[start Extracted material]

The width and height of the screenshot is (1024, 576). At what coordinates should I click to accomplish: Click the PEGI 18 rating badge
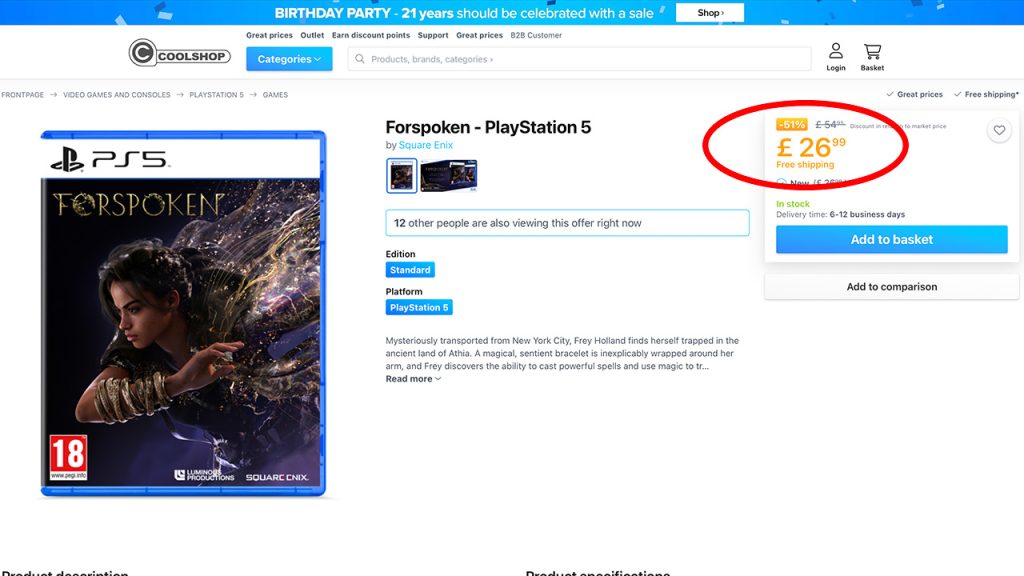(x=69, y=457)
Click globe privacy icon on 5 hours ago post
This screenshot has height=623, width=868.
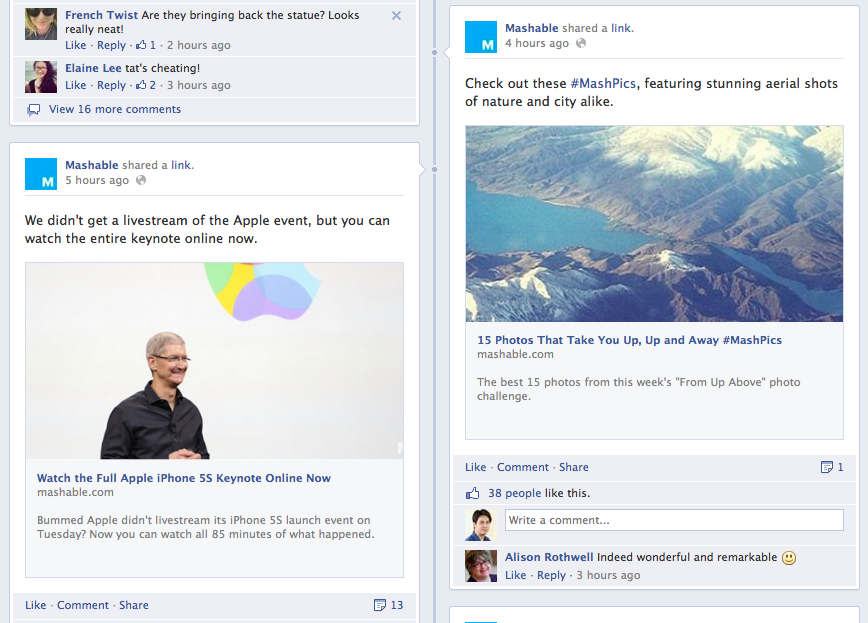[141, 180]
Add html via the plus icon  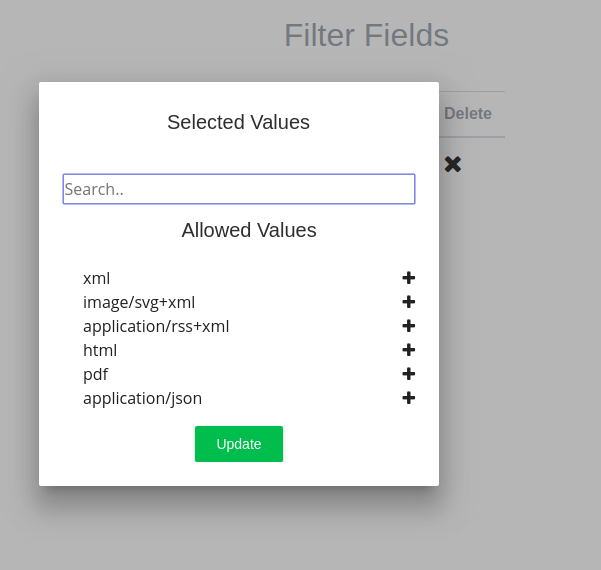(x=408, y=350)
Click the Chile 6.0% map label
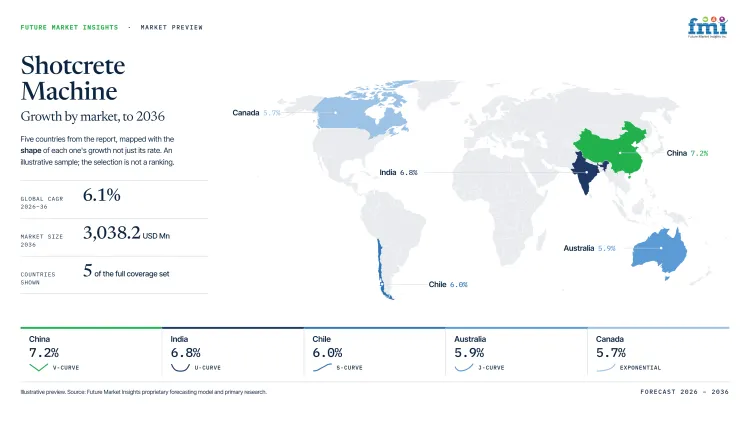 coord(448,284)
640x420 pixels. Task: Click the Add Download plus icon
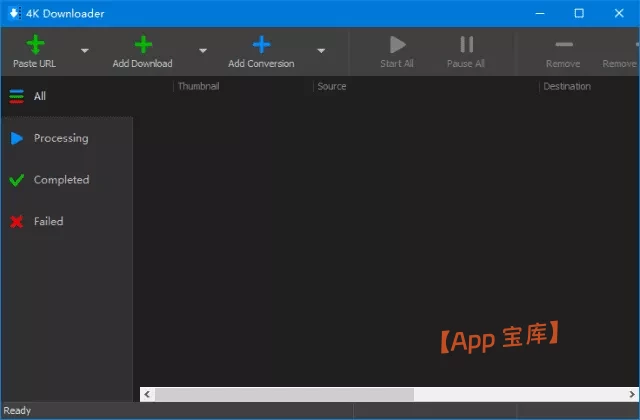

[end Extracted material]

*Request:* Copy out the rows verbatim, beginning with the line that contains "Click the Chile 6.0% map label" and continuing through the end of the rows, with both ends included. Leave the pictures out of your copy.

*Response for this exercise:*
Click the Chile 6.0% map label
 coord(448,284)
640x420 pixels. Task: Click the Add Download plus icon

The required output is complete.